Como esse ano não houve a famosa Parada LGBT+ de Berlim, uma das maiores do mundo, várias manifestações pela liberdade sexual acontecem pela cidade. A última foi no bairro de Schöneberg, que reuniu quase 2 mil pessoas. Pouca roupa e muita máscara.
Nas manifestações, todos devem usar máscaras e manter a distância de 1,5 metros dos outros manifestantes. A polícia está sempre presente e acompanha tudo, mas está ficando cada vez mais rara uma ação para dispersar a aglomeração. Parece que liberou geral.
Parece, mas ainda não liberou geral. Mais de 50 pessoas foram infectadas em um conjunto habitacional de imigrantes, que precisou ser isolado em quarentena. Berlin também controla agora a entrada na cidade de pessoas que venham de outros locais na Alemanha, onde a contaminação está aumentando, os chamados hotspots.
Segundo a imprensa, festas “clandestinas” realizadas de madrugada em parques da cidade, que aglomeram multidões de jovens, parques lotados de berlinenses tomando sol e um certo clima de “já passou…” levaram o índice R a subir temporariamente para mais de 2, quando o ideal é que seja menor do que 1 para que a transmissão seja contida. Passados alguns dias, o índice caiu e o relaxamento das restrições foi retomado.
Atualmente, todas as lojas podem abrir e os clientes precisam usar máscaras para fazer compras. Não deve haver incentivos, como assentos, para manter os clientes nos negócios por mais tempo do que o necessário. Isso também se aplica a shopping centers.
Restaurantes e bares estão abertos, mas alimentos e bebidas só podem ser consumidos nas mesas. Quando os clientes saem da mesa devem usar máscara, por exemplo, quando vão ao banheiro.
No transporte público, máscara obrigatória. A polícia fiscaliza e a multa inicial é de 50 euros, podendo chegar a 500 euros.
Os clubes e discotecas de Berlim ainda permanecem fechados. Triste para a cidade, famosa pela sua noite e suas baladas.
Cabeleireiros, piscinas públicas, academias de fitness e hotéis também reabriram e os cinemas ao ar livre (muito populares no verão) já podem exibir filmes novamente.
Os grandes eventos com mais de mil pessoas estão ainda proibidos. A cena dos grandes shows em arena está parada.

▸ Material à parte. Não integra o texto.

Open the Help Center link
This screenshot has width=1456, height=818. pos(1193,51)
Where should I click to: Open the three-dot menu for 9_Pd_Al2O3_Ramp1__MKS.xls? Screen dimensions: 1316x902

Depois de jogar duro e fechar quase completamente a cidade por quase 2 meses, agora o governo abre gradualmente, retoma as atividades e observa o efeito sobre a transmissão do vírus. Estando ok, abre mais. Se a contaminação aumentar, pode fechar de novo. A impressão é de que foi correta a dimensão dada ao problema, as ações foram bem planejadas e executadas com firmeza, com adesão da população. Parece que funcionou. Até agora, foram confirmados 8242 casos em Berlim, com 226 mortes.
Mas o impacto econômico é bem grande. O desemprego aumentou, negócios fecharam e o setor de turismo está sem chances de recuperação esse ano. Normalmente a cidade se enche de turismo nesses meses de verão.
Vida que segue e da regra ninguém escapa. O governador de um dos estados alemães pediu desculpas pelo Youtube por não usar máscara facial no aeroporto. Jornalistas e milhares de cidadãos usaram canais de mídia social para lembrá-lo de que ele havia sido flagrado sem a máscara.
“Foi um erro e me desculpem. Por favor, não tomem isso como um modelo.”
Newton Gmurczyk é antropólogo e profissional de elaboração e gerência de projetos culturais. Foi produtor musical em Campinas por 25 anos e fez parte do grupo musical Bons Tempos. Atualmente gerencia projetos musicais no Brasil e em Berlim. Trabalha também com memória corporativa e acervos históricos de empresas.
Há 4 anos deixou o Brasil para se engajar em uma experiência de voluntariado ligada ao budismo. Reside há dois anos em Berlim.